A gap has developed between CCGs and Primary Care Networks (PCNs).
It is not hard to understand why this has happened. PCNs formed as a result of the national GP contract agreement, and not as a result of commissioning decisions by the local CCG. Indeed, many CCGs had local primary care development plans in place involving “localities” that were somewhat derailed by the imposition of PCNs via the national contract. The core funding for PCNs comes through the national contract, and it is the national requirements of the PCN DES that practices that have signed up to meet.
Meanwhile local CCGs and STPs have incorporated PCNs within their overall system development plan. For many, they are the centrepiece of the out-of-hospital plan for the new system. PCNs in these plans go way beyond groups of practices, and include a whole range of NHS, community and voluntary sector organisations working together to transform care and outcomes for patients and local residents.
But, frequently, the system has not discussed these expectations with the nascent PCNs themselves. It has not worked to get any agreement about the role that it would like PCNs to play in the future with the new PCN leaders. Instead local systems seem to be relying on an assumption that because the national framework agreement exists, the PCNs will then function and develop in the way the local system wants them to.

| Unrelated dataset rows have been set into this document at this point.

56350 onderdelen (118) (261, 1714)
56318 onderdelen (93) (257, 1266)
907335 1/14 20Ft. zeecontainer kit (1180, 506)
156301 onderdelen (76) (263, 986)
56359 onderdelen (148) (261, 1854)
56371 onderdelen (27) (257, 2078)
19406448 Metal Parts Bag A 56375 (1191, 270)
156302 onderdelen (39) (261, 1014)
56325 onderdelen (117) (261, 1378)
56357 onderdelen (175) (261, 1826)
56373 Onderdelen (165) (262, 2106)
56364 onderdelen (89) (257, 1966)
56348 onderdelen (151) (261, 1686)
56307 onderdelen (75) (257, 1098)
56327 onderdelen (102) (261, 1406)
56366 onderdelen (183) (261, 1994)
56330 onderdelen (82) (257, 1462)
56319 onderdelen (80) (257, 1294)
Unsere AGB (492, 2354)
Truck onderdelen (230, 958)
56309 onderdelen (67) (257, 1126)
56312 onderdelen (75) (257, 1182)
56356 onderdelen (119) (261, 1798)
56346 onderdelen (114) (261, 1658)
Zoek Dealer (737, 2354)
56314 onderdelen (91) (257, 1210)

And so we have a problem. The expectations the local system has of PCNs (to play its role as defined by the local plan) is significantly different to the expectations local practices have of PCNs (to meet the requirements of the PCN DES). Throw into the mix the issue of overall sustainability of general practice and where PCNs sit in relation to that (where nationally it is not clear let alone locally) then it is not hard to see why this gap between CCGs and PCNs has developed.
This manifests in lots of different ways. Take the new roles. There is a gap between the expectations and issues for practices about the introduction of the new roles through PCNs and those of the system. Practices are concerned about making up the 30% shortfall in funding, about potential liability for the roles if the funding stops after five years, and whether the roles will create rather than reduce overall GP workload. The system wants to ensure all of the funding for new roles is utilised, that the new roles support the delivery of local plans, and that moving staff into the new roles does not destabilise any local organisations or departments (e.g. the ambulance service, the physiotherapy department).
At the same time many CCGs are in the throes of merger, and moving into larger organisations more distant from individual PCNs. Without action it is easy to see this gap getting larger and more problematic.
The need to close this gap is urgent. Many areas are shying away from an honest conversation between PCN leaders, the LMC, and the CCG because it is difficult to get to a shared place on what is, for example, the future of access hubs given the national framework, or the need for a multi-agency PCN board when there is no current national requirement around this, or even what realistic expectations of PCNs are given their limited capacity. Too often local systems are over-reliant on an expectation that national directives will close this gap for them, when this rarely proves to be the case. With the gap widening seemingly with every passing week, this conversation, or series of conversations, is both essential and urgent.